Listed records Block Start

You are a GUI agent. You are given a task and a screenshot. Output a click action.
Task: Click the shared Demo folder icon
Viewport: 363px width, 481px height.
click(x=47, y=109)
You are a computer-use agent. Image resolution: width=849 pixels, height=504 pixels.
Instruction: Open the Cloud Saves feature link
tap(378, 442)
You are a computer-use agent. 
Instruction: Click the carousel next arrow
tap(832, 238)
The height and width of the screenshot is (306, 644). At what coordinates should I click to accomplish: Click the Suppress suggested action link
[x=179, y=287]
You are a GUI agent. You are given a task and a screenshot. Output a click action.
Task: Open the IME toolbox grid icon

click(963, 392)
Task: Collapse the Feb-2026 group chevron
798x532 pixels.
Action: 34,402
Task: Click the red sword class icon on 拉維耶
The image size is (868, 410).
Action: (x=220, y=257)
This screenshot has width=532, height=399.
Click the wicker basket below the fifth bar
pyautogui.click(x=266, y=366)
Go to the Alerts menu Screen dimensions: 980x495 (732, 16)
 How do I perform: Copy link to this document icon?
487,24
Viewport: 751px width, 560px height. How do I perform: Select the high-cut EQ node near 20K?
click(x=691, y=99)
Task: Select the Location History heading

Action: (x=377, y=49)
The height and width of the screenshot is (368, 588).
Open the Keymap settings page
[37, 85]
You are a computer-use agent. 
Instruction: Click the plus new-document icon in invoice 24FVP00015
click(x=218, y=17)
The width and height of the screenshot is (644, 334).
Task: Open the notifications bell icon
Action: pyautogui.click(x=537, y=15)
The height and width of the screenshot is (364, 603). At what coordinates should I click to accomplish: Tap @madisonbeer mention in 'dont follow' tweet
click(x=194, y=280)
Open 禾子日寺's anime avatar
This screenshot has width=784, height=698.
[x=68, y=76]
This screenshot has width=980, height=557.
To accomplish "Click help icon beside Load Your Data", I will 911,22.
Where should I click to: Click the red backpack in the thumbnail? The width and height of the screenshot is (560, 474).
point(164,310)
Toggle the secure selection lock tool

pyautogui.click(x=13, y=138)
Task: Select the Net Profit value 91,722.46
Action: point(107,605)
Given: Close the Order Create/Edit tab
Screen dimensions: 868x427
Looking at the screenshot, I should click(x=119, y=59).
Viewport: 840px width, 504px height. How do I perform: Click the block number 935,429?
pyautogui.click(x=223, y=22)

Listed records Block End

§ What is being asked: Return each entry without altering a single word.

§ Task result:
You are a GUI agent. You are given a task and a screenshot. Output a click action.
Task: Click the shared Demo folder icon
Viewport: 363px width, 481px height.
click(x=47, y=109)
You are a computer-use agent. Image resolution: width=849 pixels, height=504 pixels.
Instruction: Open the Cloud Saves feature link
tap(378, 442)
You are a computer-use agent. 
Instruction: Click the carousel next arrow
tap(832, 238)
The height and width of the screenshot is (306, 644). At what coordinates should I click to accomplish: Click the Suppress suggested action link
[x=179, y=287]
You are a GUI agent. You are given a task and a screenshot. Output a click action.
Task: Open the IME toolbox grid icon

click(963, 392)
Task: Collapse the Feb-2026 group chevron
798x532 pixels.
Action: 34,402
Task: Click the red sword class icon on 拉維耶
The image size is (868, 410).
Action: (x=220, y=257)
This screenshot has width=532, height=399.
Click the wicker basket below the fifth bar
pyautogui.click(x=266, y=366)
Go to the Alerts menu Screen dimensions: 980x495 (732, 16)
 How do I perform: Copy link to this document icon?
487,24
Viewport: 751px width, 560px height. How do I perform: Select the high-cut EQ node near 20K?
click(x=691, y=99)
Task: Select the Location History heading

Action: (x=377, y=49)
The height and width of the screenshot is (368, 588).
Open the Keymap settings page
[37, 85]
You are a computer-use agent. 
Instruction: Click the plus new-document icon in invoice 24FVP00015
click(x=218, y=17)
The width and height of the screenshot is (644, 334).
Task: Open the notifications bell icon
Action: pyautogui.click(x=537, y=15)
The height and width of the screenshot is (364, 603). At what coordinates should I click to accomplish: Tap @madisonbeer mention in 'dont follow' tweet
click(x=194, y=280)
Open 禾子日寺's anime avatar
This screenshot has width=784, height=698.
[x=68, y=76]
This screenshot has width=980, height=557.
To accomplish "Click help icon beside Load Your Data", I will 911,22.
Where should I click to: Click the red backpack in the thumbnail? The width and height of the screenshot is (560, 474).
point(164,310)
Toggle the secure selection lock tool

pyautogui.click(x=13, y=138)
Task: Select the Net Profit value 91,722.46
Action: point(107,605)
Given: Close the Order Create/Edit tab
Screen dimensions: 868x427
Looking at the screenshot, I should click(x=119, y=59).
Viewport: 840px width, 504px height. How do I perform: Click the block number 935,429?
pyautogui.click(x=223, y=22)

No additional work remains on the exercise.